South African Airways Soc Ltd v KCT Logistics CC; In Re: Seaworld Management Services (Pty) Ltd v KCT Logistics CC and Another (2022/5838) [2023] ZAGPJHC 1151 (11 October 2023)


REPUBLIC OF SOUTH AFRICA



IN THE HIGH COURT OF SOUTH AFRICA

GAUTENG DIVISION, JOHANNESBURG



Case Number: 2022/5838

Shape1

(1) REPORTABLE: YES / NO

(2) OF INTEREST TO OTHER JUDGES: YES/NO

(3) REVISED: YES/NO

______________ _________________________

DATE SIGNATURE




In the matter between:





In the matter between:


SOUTH AFRICAN AIRWAYS SOC LTD Excipient


and


KCT LOGISTICS CC Respondent


In re:


SEAWORLD MANAGEMENT SERVICES (PTY) LTD Plaintiff


and


KCT LOGISTICS CC Defendant


and

SOUTH AFRICAN AIRWAYS SOC LTD Third Party





JUDGMENT

HA VAN DER MERWE, AJ:


[1] This is an exception against a third party notice, on the basis that in the annexure to the notice, no case sustainable in law is pleaded against the third party. South African Airways SOC Ltd is the excipient and the third party. The respondent in the exception is KCT Logistics CC. The respondent is also the defendant. The plaintiff is Seaworld Management Services (Pty) Ltd. The plaintiff did not participate in the hearing of the exception.

[2] The plaintiff’s claim against the respondent is for payment of unpaid rent due in terms of a written sub-lease agreement. The plaintiff pleads in the particulars of claim that it is a sub-lessee in terms of a sub-lease agreement concluded between the plaintiff and a company called Seaworld Aviation Services (Pty) Ltd, with the latter having concluded a “head” lease agreement with Transnet SOC Ltd. The respondent is thus a sub-sub-lessee. The respondent does not deny these allegations in its plea. The lease and sub-lease agreements were concluded in respect of the same premises.

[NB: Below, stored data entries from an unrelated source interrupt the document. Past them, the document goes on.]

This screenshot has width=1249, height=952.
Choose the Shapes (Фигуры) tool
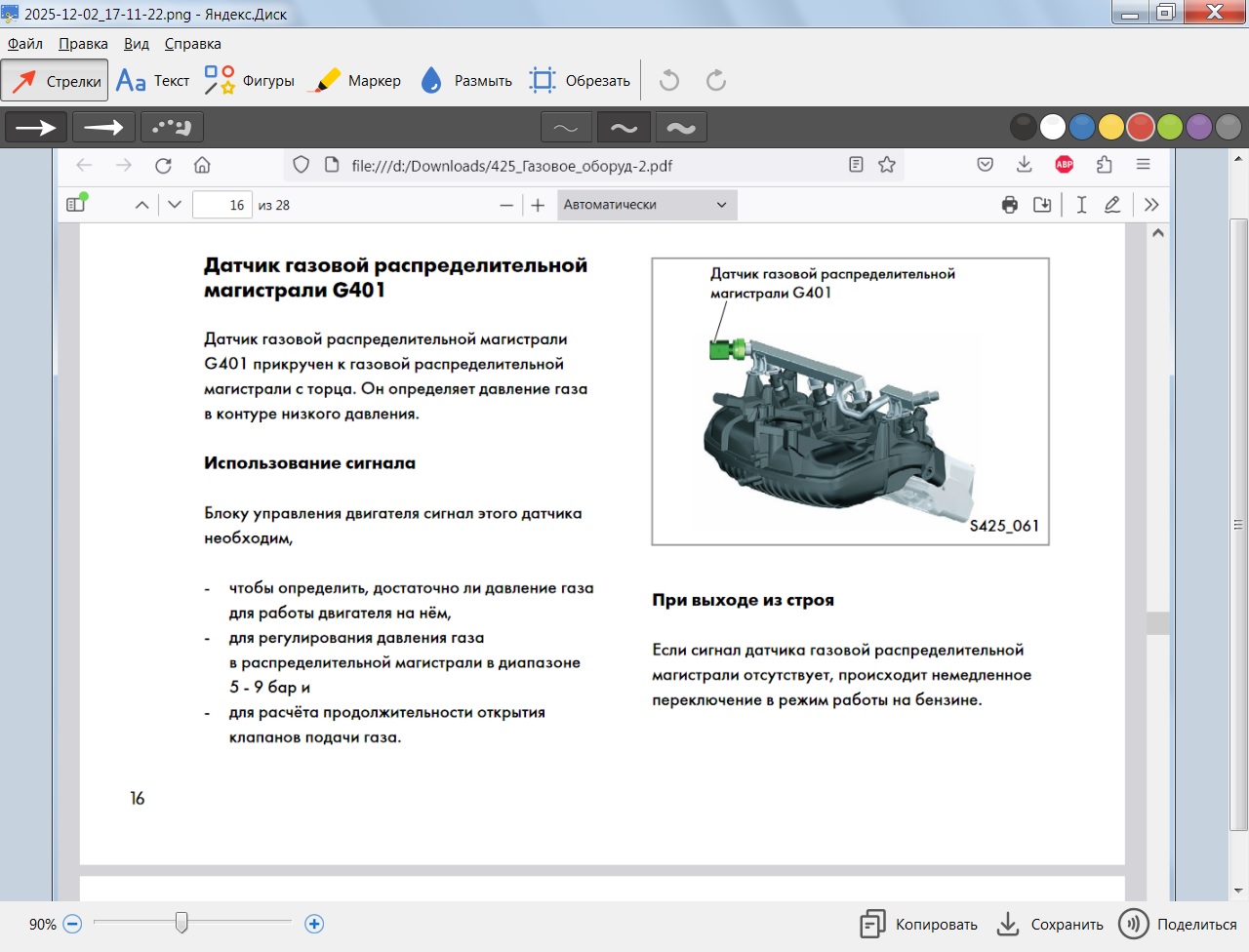pyautogui.click(x=249, y=81)
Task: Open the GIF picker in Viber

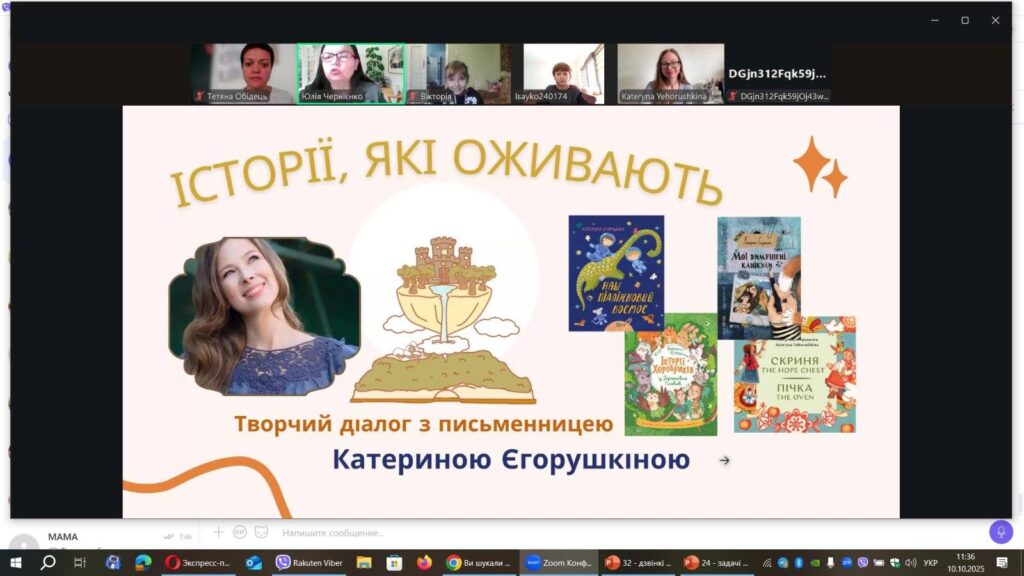Action: pos(240,532)
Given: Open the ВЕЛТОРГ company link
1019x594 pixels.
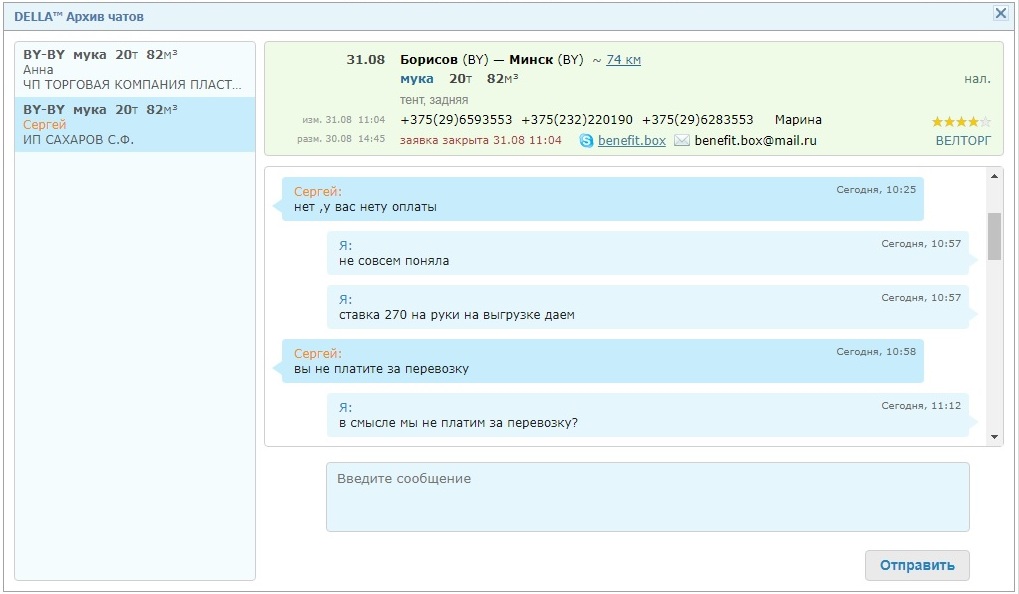Looking at the screenshot, I should click(963, 141).
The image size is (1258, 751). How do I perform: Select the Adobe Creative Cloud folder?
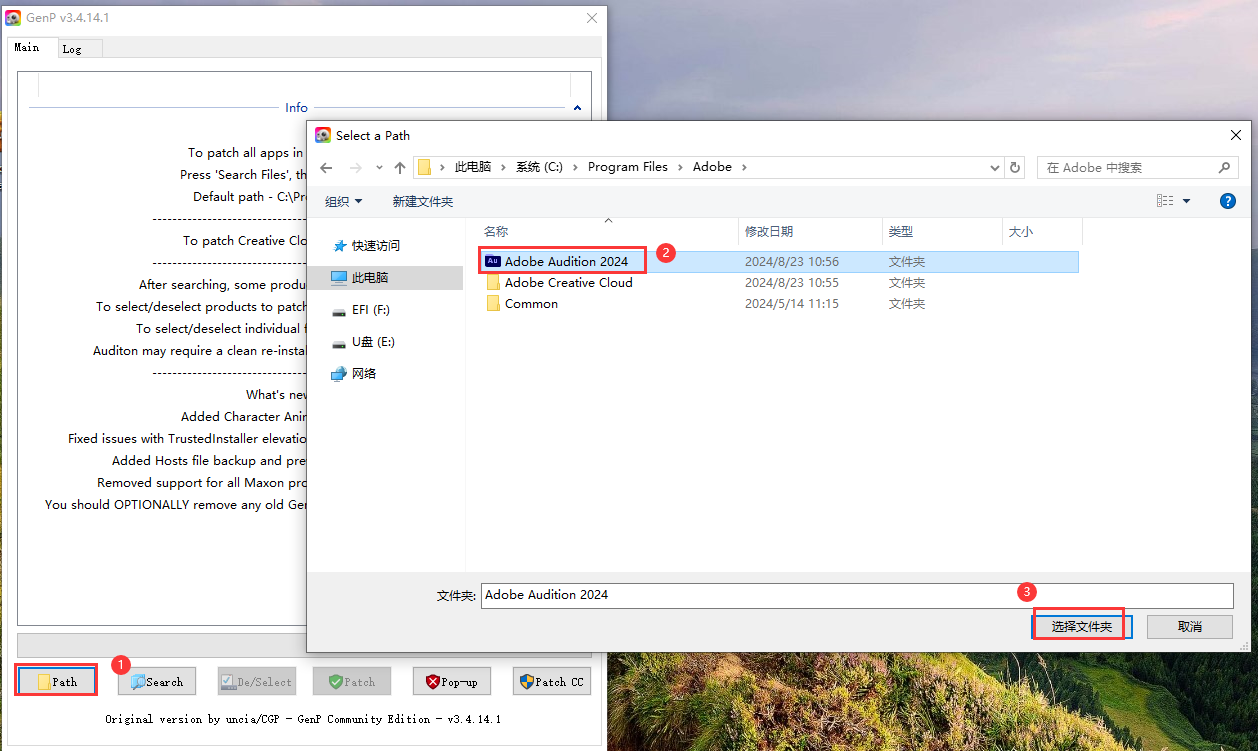click(x=568, y=283)
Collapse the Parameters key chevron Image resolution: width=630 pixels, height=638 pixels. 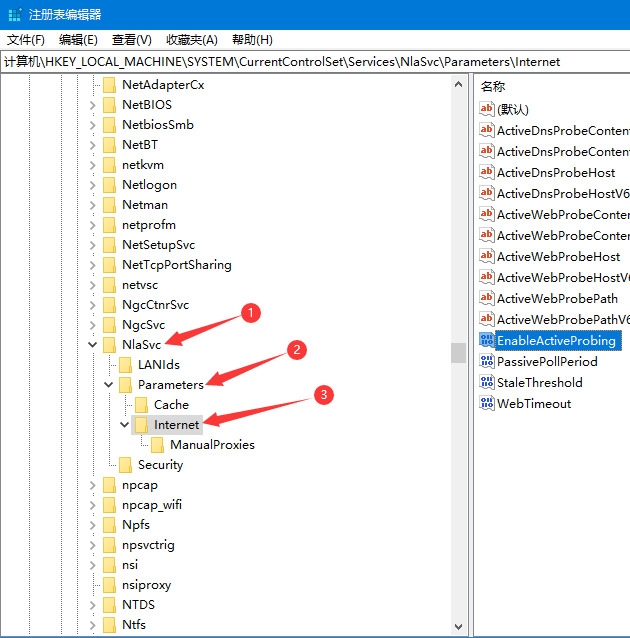click(x=109, y=385)
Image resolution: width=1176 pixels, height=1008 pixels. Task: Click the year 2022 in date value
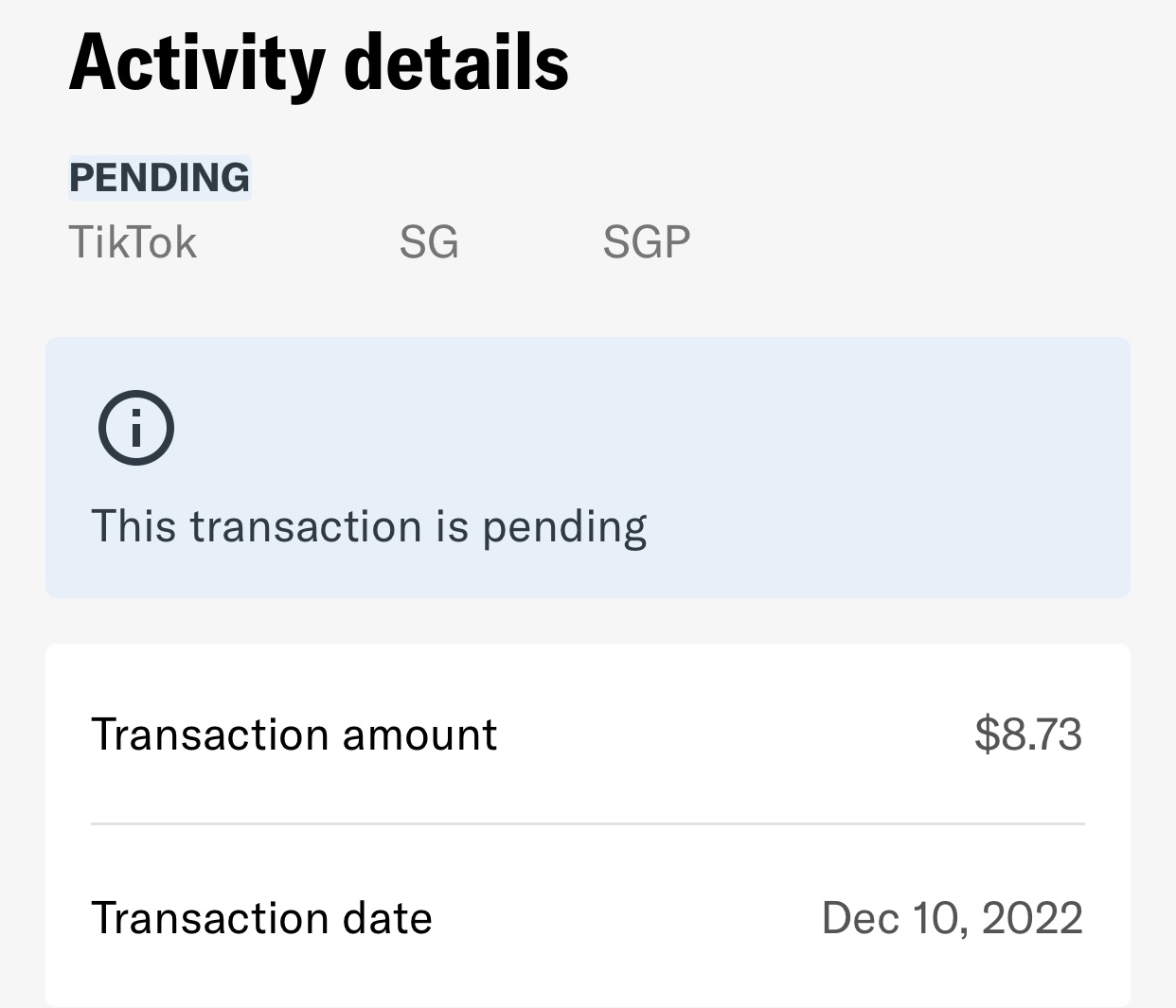[1033, 918]

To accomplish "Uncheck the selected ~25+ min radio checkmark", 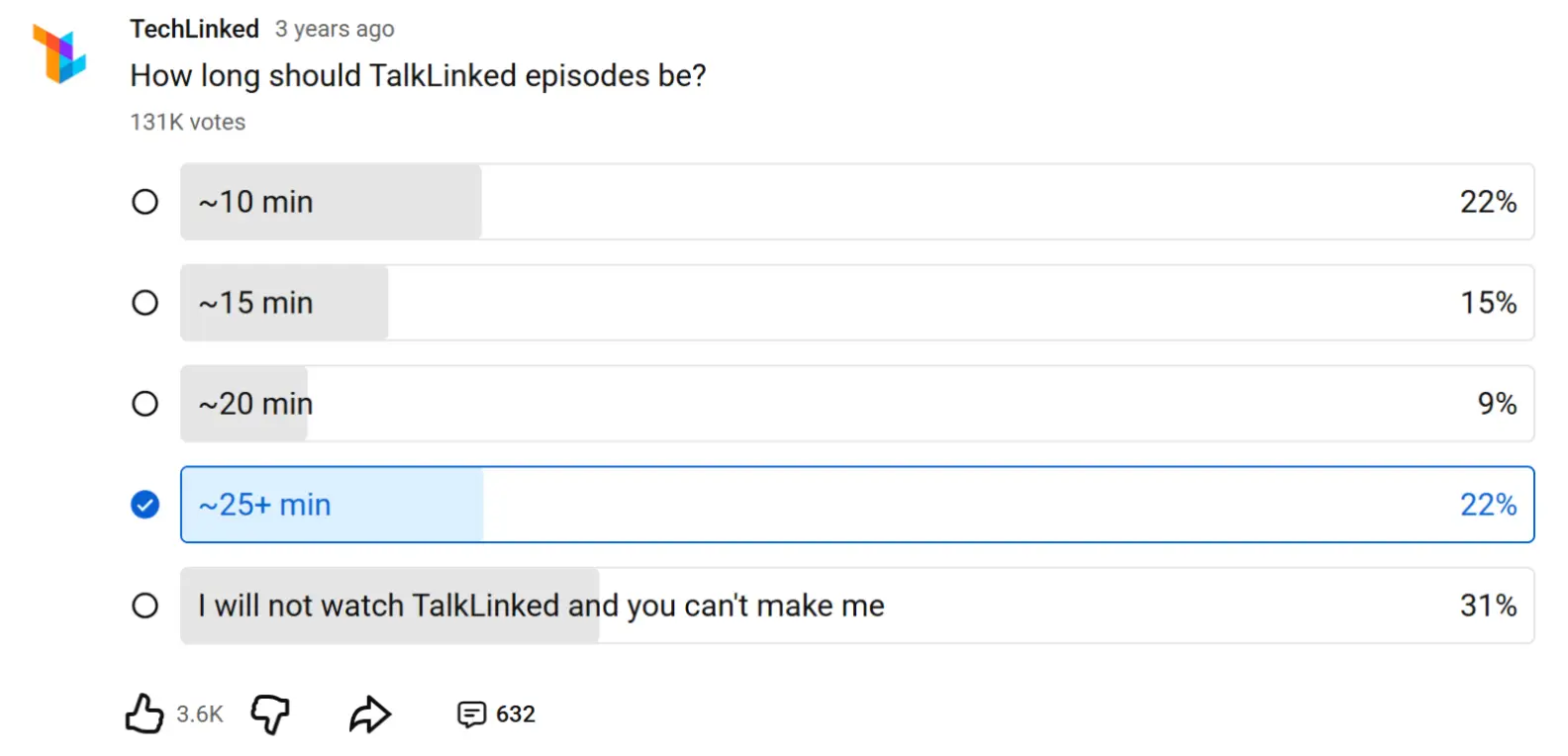I will pos(146,505).
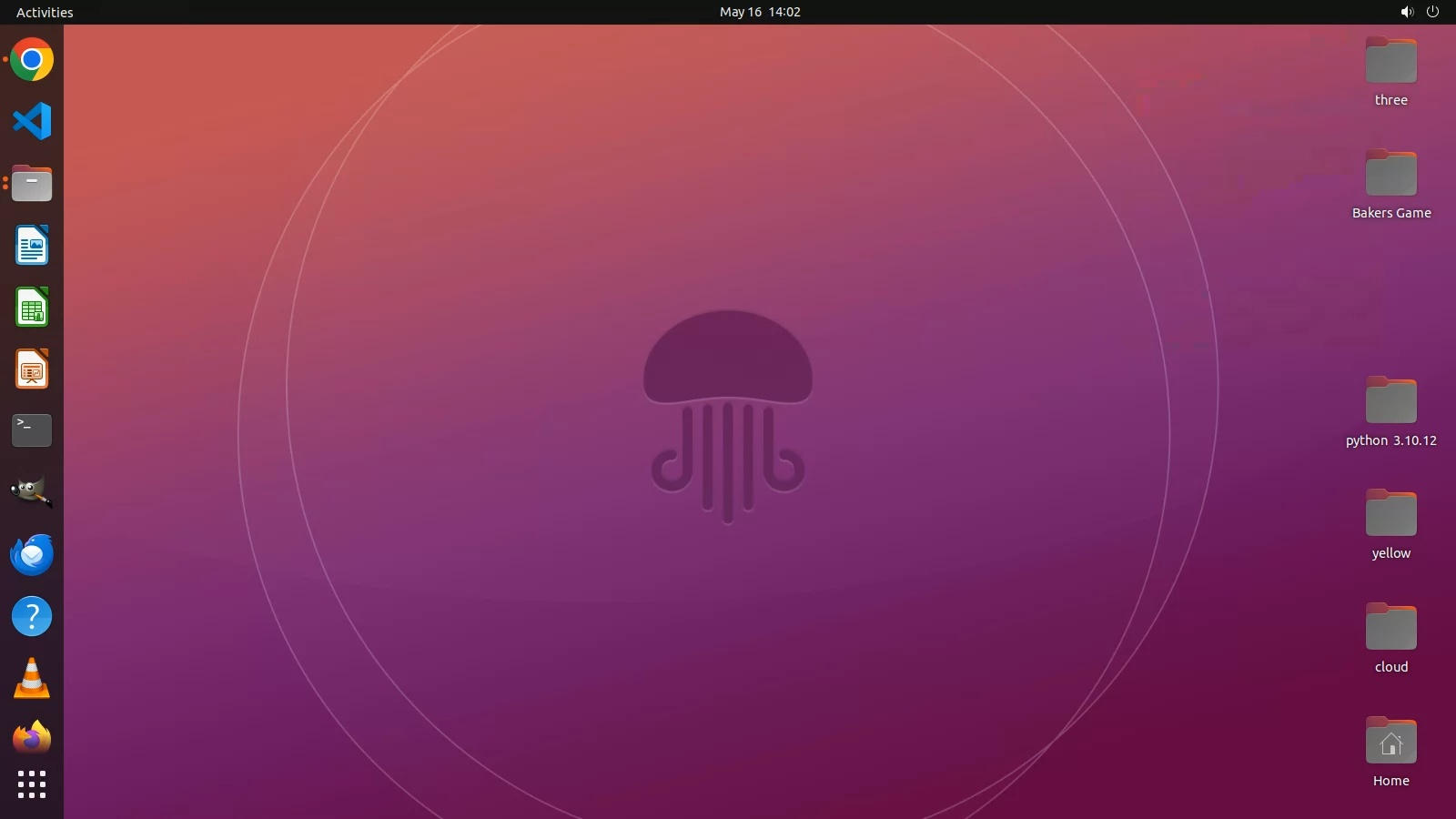Viewport: 1456px width, 819px height.
Task: Launch VLC media player
Action: (x=32, y=678)
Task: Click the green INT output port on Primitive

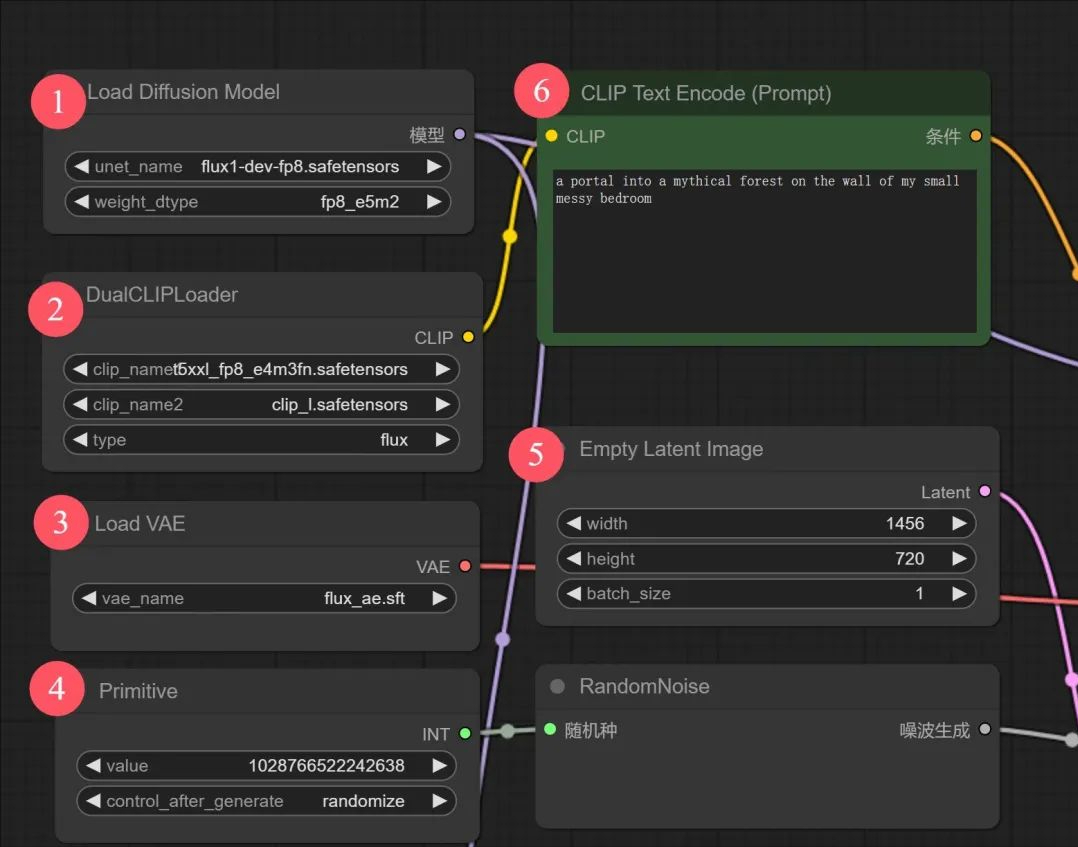Action: [x=465, y=733]
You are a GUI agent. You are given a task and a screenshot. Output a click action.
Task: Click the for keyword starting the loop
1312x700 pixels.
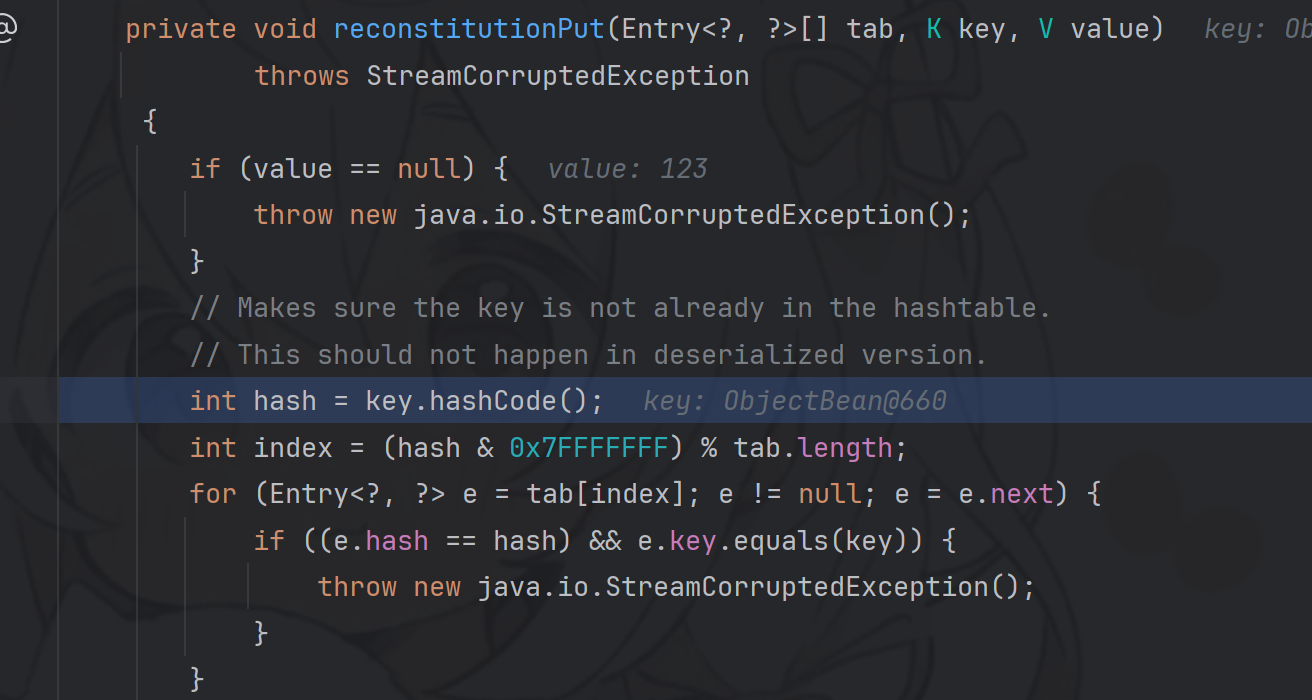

[3] The substance of the defence pleaded in the respondent’s plea, so far as it is relevant to the exception, is that the plaintiff was not entitled to conclude the sub-lease agreement on which it relies, with the respondent. The case pleaded by the respondent in the annexure to the third party notice is conditional on it being found in favour of the plaintiff that the sub-lease agreement was validly concluded, in other words, conditionally on its defence against plaintiff’s claim not being upheld.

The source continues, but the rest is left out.